Katz argues that he had excuses for his tardiness. Even if not willful or deliberate, chronic and excessive absenteeism and tardiness may amount to misconduct. Jones v. Rosemount, Inc., 361 N.W.2d 118, 120 (Minn. App. 1985). “The employer has a right to expect an employee to work when scheduled.” Little v. Larson Bus Serv., 352 N.W.2d 813, 815 (Minn. App. 1984). Excessive tardiness or absences, particularly after warnings, may evidence an employee’s disregard of an employer’s interest or lack of concern for the employment. McLean v. Plastics, Inc., 378 N.W.2d 104, 107 (Minn. App. 1985). Moreover, an employee who fails to properly notify an employer of intended absences and to comply with employer policies regarding attendance demonstrates a lack of concern for the employment and commits disqualifying misconduct. See Edwards v. Yellow Freight Sys., 342 N.W.2d 357, 359 (Minn. App. 1984) (holding that employee committed misconduct by repeatedly failing to comply with employer’s regulation to provide two-hours advance notice when unable to report for work).

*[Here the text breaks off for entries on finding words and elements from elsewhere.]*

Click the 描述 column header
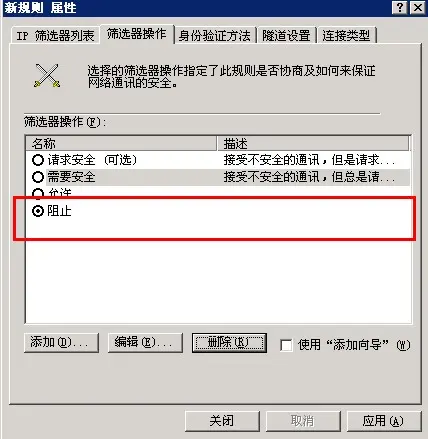 coord(313,144)
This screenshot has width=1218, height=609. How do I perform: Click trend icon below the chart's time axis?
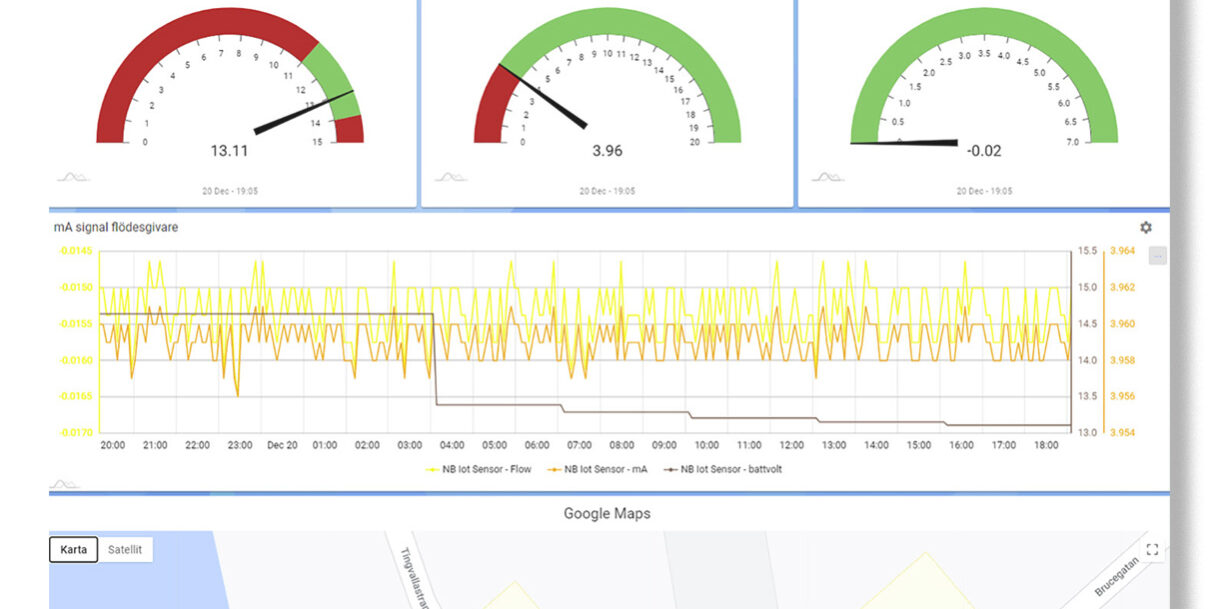tap(65, 484)
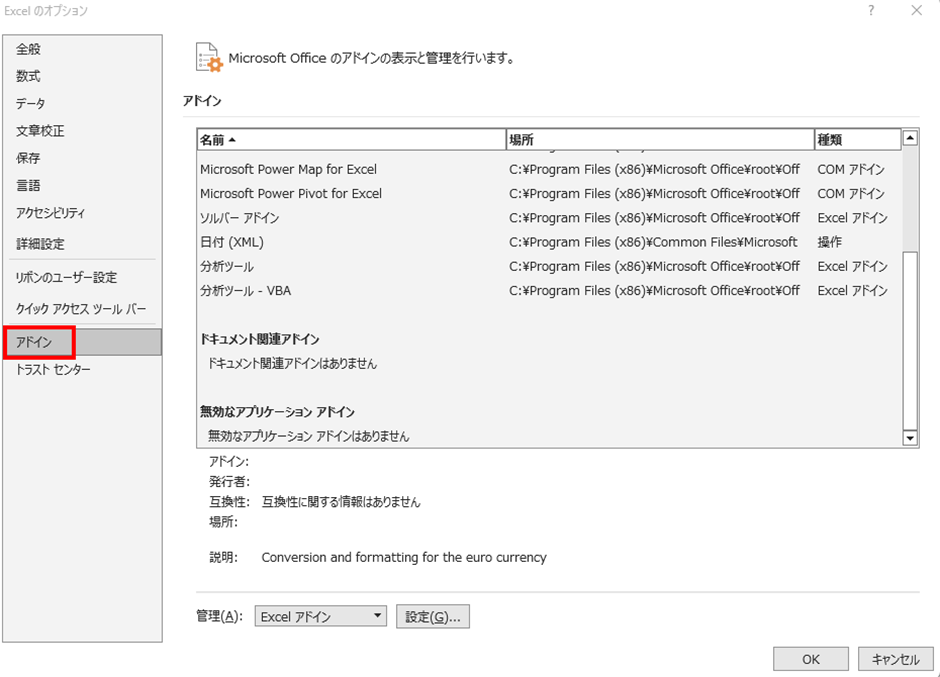Click the 設定(G)... button
940x677 pixels.
(432, 617)
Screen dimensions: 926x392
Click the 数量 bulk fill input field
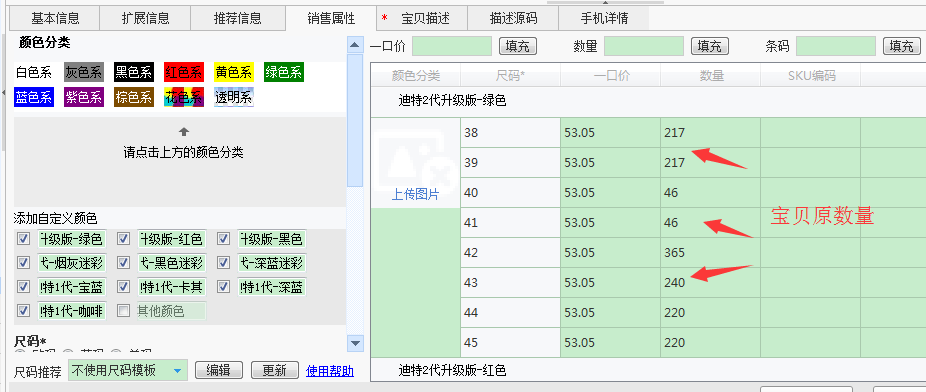tap(644, 46)
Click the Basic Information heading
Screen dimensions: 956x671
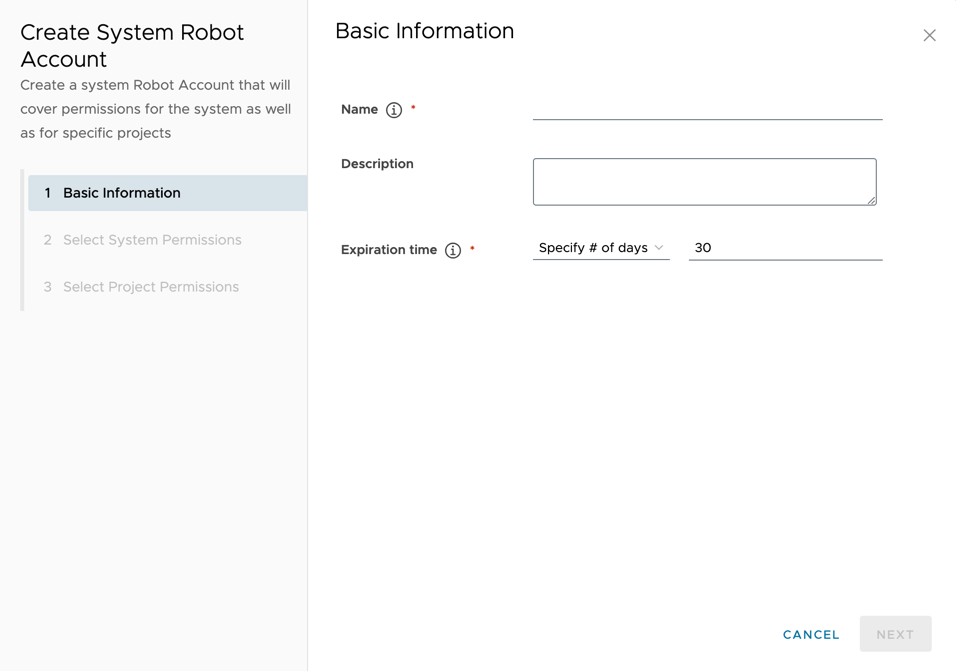click(x=424, y=31)
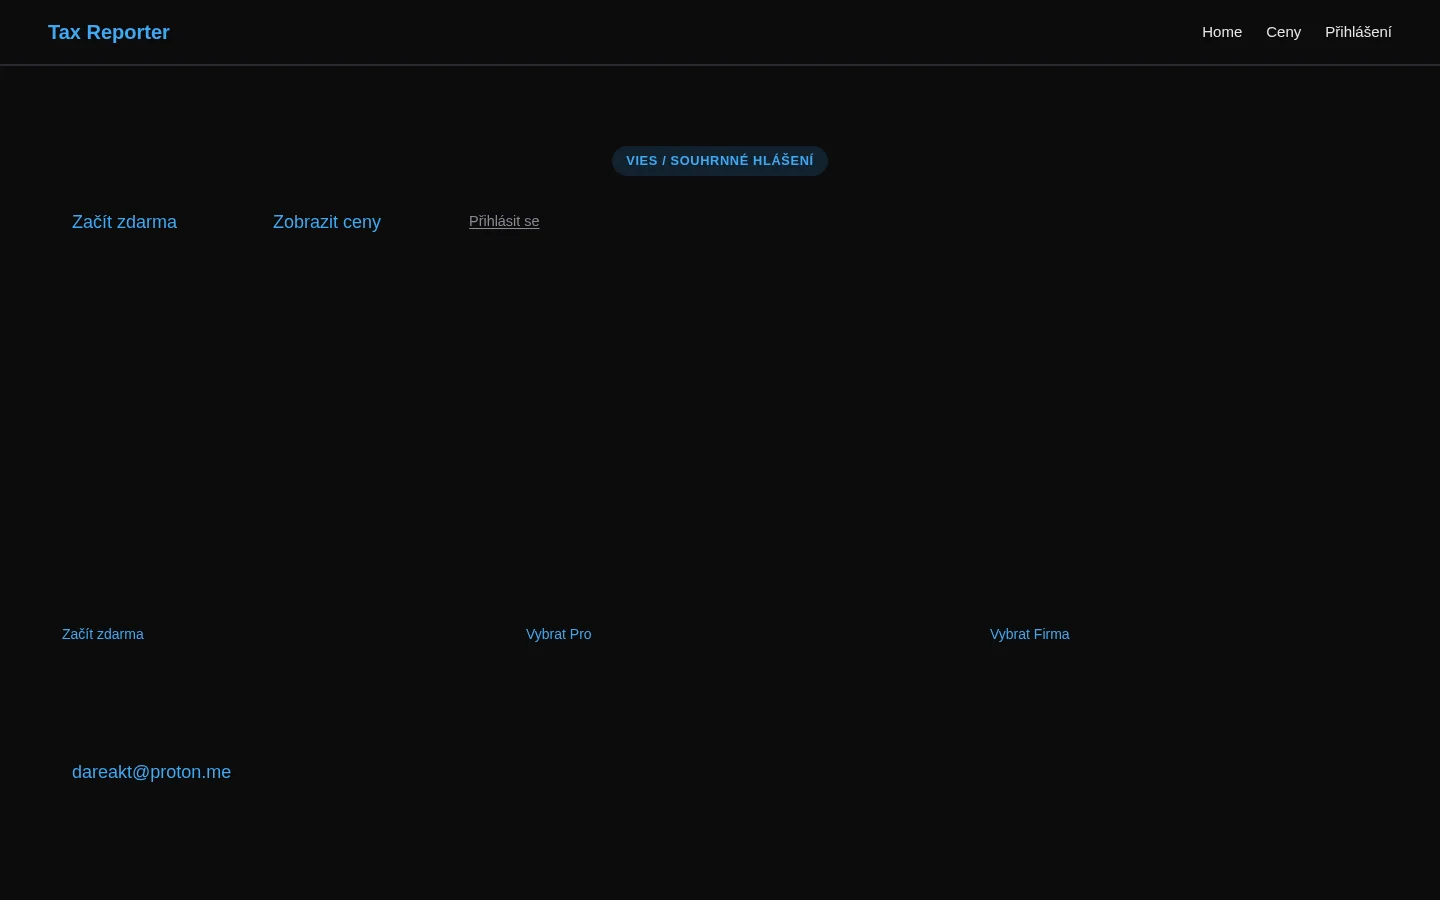Viewport: 1440px width, 900px height.
Task: Follow the underlined Přihlásit se link
Action: (504, 221)
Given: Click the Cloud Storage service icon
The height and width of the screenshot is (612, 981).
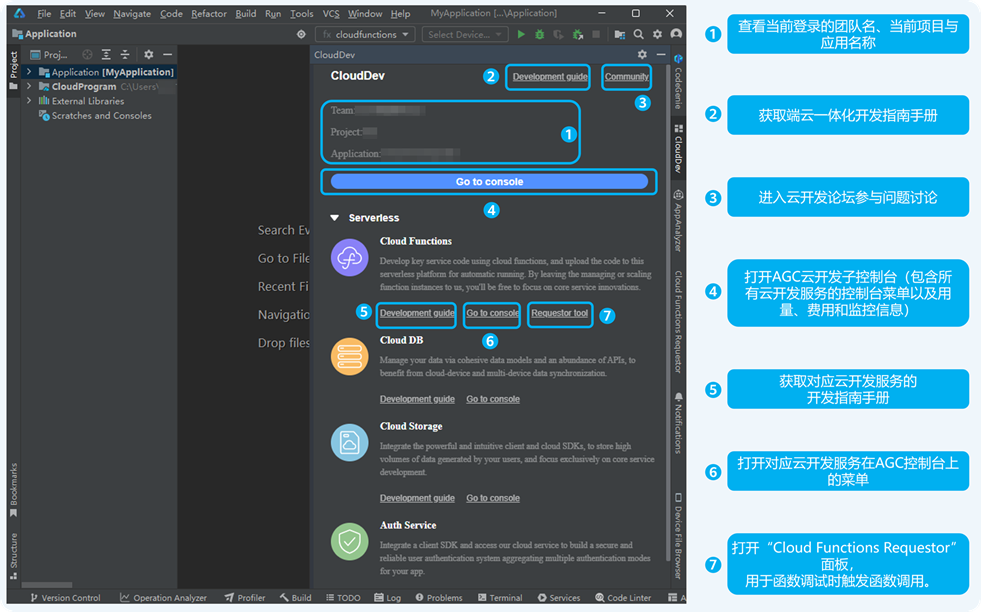Looking at the screenshot, I should (349, 443).
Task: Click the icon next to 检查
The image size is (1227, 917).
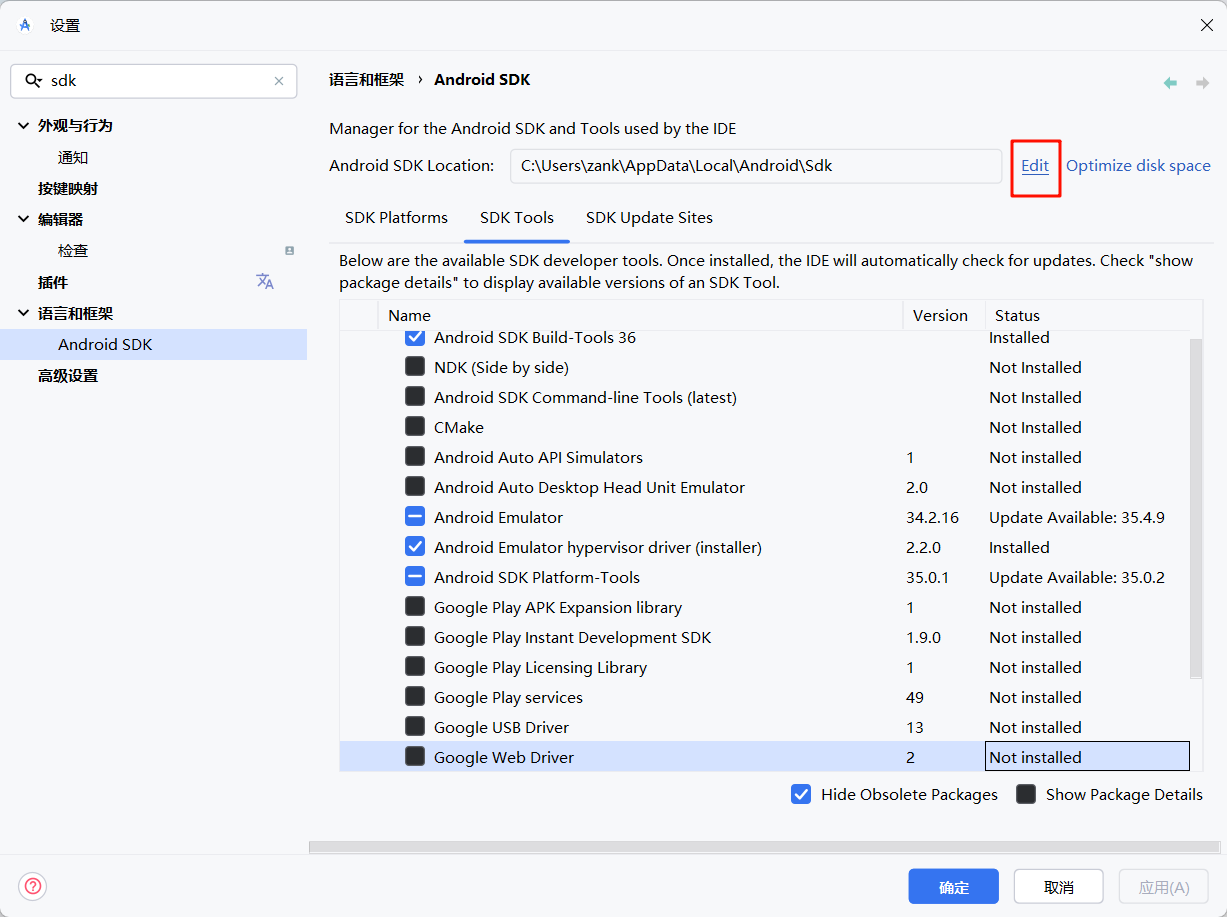Action: click(x=289, y=250)
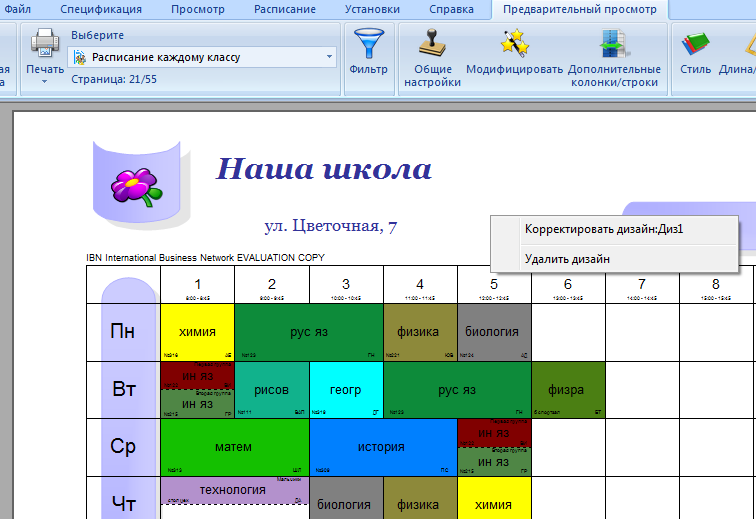Select 'Удалить дизайн' in context menu
This screenshot has width=756, height=519.
[x=567, y=259]
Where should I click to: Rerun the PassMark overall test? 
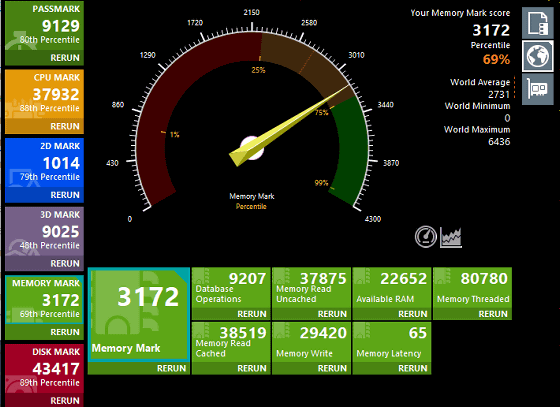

When the unemployment law judge asked Katz why he was tardy on so many occasions, Katz responded, “Yes, I was late. The reason I couldn’t remember at the time for each date, he gave me a specific date I did not remember the reason for each date as I recall in general some days, couple of days I was ill, physically which caused me to be a few minutes late.” He also said that one day his car did not start, one day traffic was backed up because of an accident, and one day heavy rains caused him to “detour around.” There is nothing in the record to show that Municipal Parking had knowledge of how Katz’s health problems would have affected his ability to perform his duties. Given the fact that Katz was warned and reprimanded, Katz’s excessive absences and tardiness evidence his disregard of Municipal Parking’s interest.
Katz argues that other employees were tardy, looked away from the monitors, and engaged in offensive behaviors. But violation of the employer’s rules by other co-workers does not insulate an applicant from a claim of employment misconduct. Sivertson, 390 N.W.2d at 871.
The record supports the commissioner’s representative’s findings of fact and that under Minn. Stat. § 268.095, subd. 6(a)(1), (b), and Houston, 645 N.W.2d at 149, Katz engaged in employment misconduct and therefore does not qualify for unemployment benefits.